Show every line in the material below in which the string "title" appears.

[Start of section]

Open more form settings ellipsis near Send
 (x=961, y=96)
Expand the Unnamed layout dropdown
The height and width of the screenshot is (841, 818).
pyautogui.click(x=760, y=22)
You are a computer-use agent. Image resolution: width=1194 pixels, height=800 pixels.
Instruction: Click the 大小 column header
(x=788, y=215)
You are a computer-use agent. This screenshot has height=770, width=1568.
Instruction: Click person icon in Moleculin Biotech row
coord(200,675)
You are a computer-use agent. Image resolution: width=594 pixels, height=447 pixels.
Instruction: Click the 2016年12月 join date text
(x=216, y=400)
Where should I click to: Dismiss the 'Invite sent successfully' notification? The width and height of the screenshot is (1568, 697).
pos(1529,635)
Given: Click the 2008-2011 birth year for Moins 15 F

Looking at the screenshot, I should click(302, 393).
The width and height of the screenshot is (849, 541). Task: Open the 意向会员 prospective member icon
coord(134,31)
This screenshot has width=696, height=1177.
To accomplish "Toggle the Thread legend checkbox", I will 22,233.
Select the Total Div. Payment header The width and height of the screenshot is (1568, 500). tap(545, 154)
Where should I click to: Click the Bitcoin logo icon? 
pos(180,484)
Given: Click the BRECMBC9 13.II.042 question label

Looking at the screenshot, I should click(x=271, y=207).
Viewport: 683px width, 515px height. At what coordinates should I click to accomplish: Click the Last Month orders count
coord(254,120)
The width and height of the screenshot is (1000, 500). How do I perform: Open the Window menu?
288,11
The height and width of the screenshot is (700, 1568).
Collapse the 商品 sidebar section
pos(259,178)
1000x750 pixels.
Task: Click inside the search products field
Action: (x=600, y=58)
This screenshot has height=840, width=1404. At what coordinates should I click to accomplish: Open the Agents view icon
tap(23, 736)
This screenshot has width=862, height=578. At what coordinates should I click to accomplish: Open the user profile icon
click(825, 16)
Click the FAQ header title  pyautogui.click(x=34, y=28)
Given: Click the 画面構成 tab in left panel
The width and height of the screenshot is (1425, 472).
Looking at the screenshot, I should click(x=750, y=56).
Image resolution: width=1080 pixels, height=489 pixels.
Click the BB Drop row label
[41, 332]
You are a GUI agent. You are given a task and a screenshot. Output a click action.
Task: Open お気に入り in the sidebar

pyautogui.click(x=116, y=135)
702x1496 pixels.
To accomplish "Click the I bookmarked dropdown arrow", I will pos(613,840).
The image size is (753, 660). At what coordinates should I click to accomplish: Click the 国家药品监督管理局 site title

[End of section]

Exercise solution:
Click the FAQ header title  pyautogui.click(x=34, y=28)
The image size is (753, 660). At what coordinates should I click to accomplish: Click the 国家药品监督管理局 site title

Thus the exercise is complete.